Date: Fri, 14 May 2004 21:07:29 +0100
Reply-To: Subs <NOradgar-subsSPAM@NTLWORLD.COM>
Sender: "SAS(r) Discussion" <SAS-L@LISTSERV.UGA.EDU>
From: Subs <NOradgar-subsSPAM@NTLWORLD.COM>
Organization: ntl Cablemodem News Service
Subject: Re: proc sort
I had a similar problem just the other day.
I had a table with say 30 variables. There were duplicate keys, but some
results (related to the keys) were different. I was lucky enough to have a
differentiator: each record had a "commit" timestamp. I wanted only the most
recent record where there were "duplicates".
First approach was:
proc sort data=mydata;
by keys timestamp;
and then:
data mydatanodup;
set mydata;
by keys timestamp;
if last.keyinthelist;
this was OK.
there was also:
proc sql;
unfortunately, SQL isn't my forte and I've not got the code to hand (doh!)

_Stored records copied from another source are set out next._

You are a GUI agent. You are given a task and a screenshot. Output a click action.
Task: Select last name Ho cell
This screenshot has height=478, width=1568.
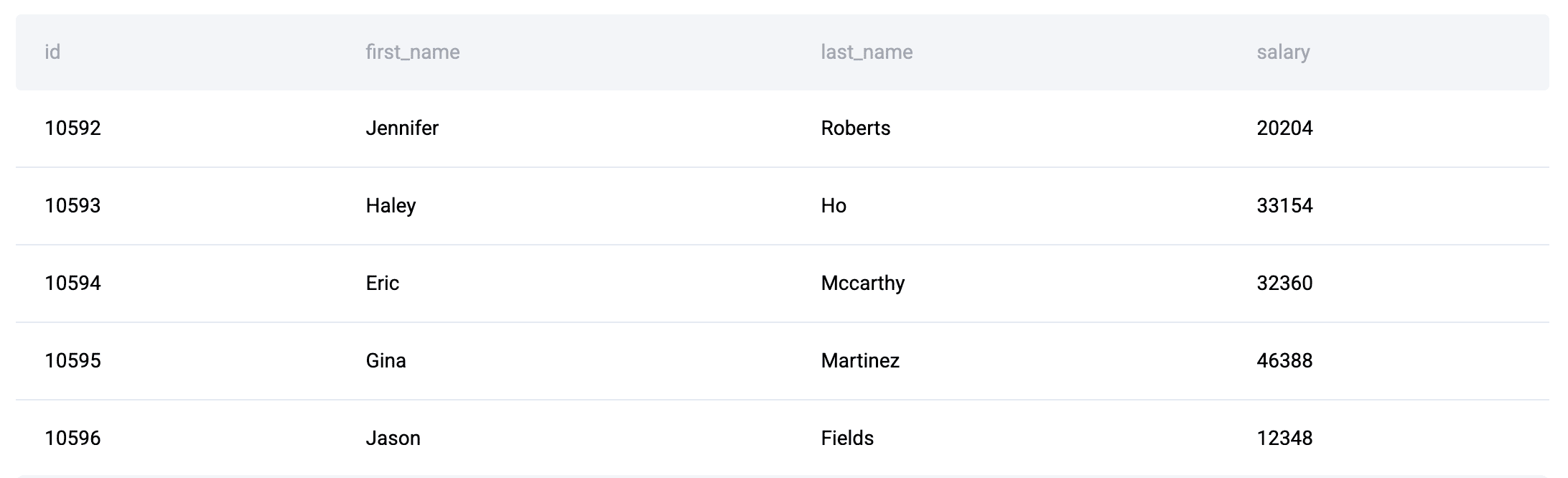coord(834,205)
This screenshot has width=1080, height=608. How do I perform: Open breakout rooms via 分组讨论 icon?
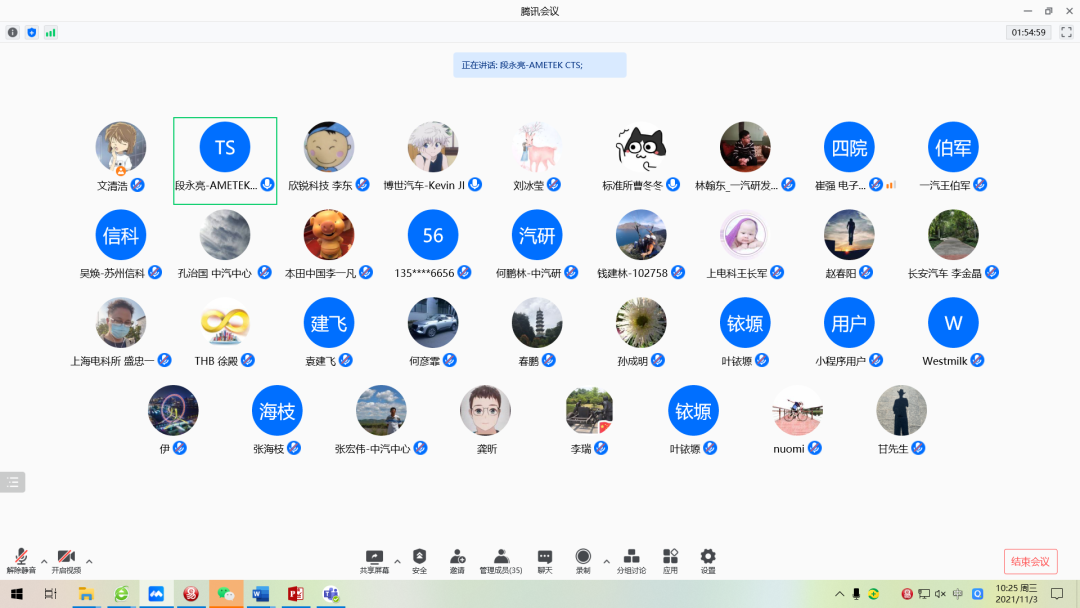(629, 558)
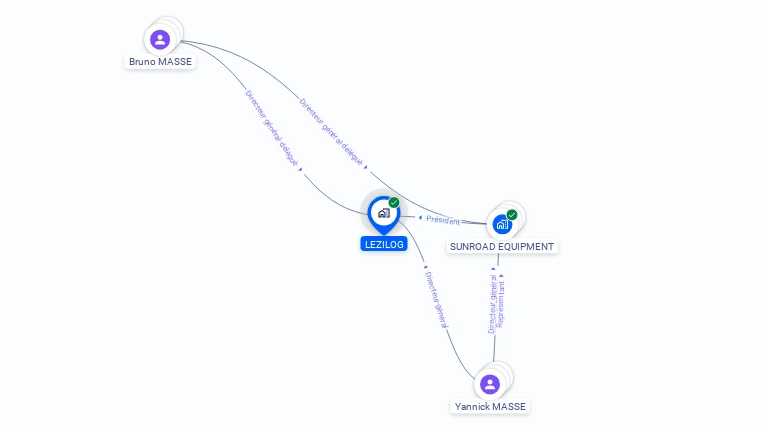Expand stacked cards behind Yannick MASSE node

(x=504, y=372)
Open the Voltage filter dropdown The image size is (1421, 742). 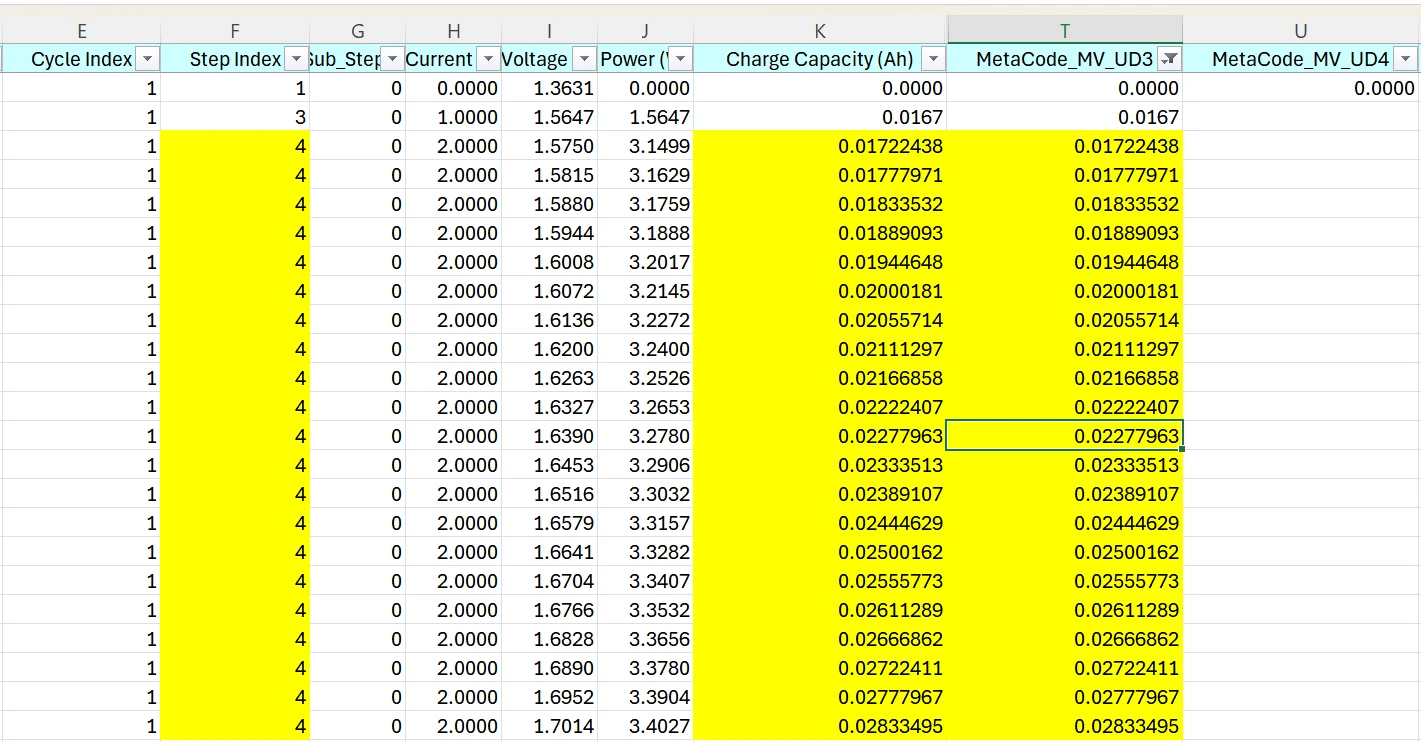pyautogui.click(x=583, y=59)
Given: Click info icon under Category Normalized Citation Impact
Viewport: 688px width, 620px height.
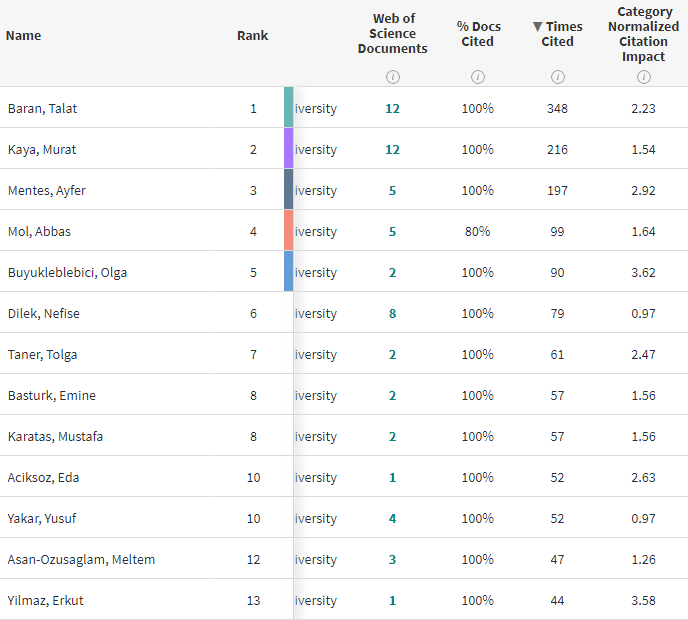Looking at the screenshot, I should (643, 77).
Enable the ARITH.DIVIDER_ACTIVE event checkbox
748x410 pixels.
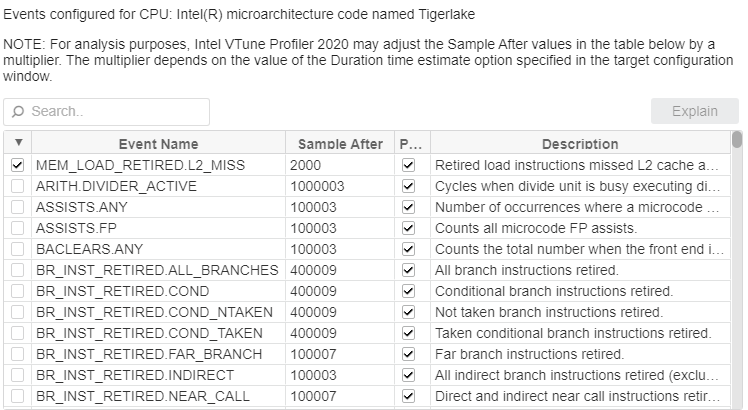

but it used an inline query a bit like this(although syntactically correct):
select * from
(select max(timestamp) as lastdate)
keys, timestamp
where timestamp=lastdate
group by keys;
"helen" <chenghelen2000@yahoo.com> wrote in message
news:fadc20d0.0405140700.11930b3f@posting.google.com...
> Hello All,
>
> I have a dataset contained some duplicate data. I'd like to delete
> those observations. Normally I use 'proc sort ; by listing vars'
> statement to do it. In my case, there are around 60 variables for one
> observation, I'd like to compare 59 variables to see if it is
> duplicate, instead of list all variables, is there any easy way to do
> it?
>
> Thanks in advance.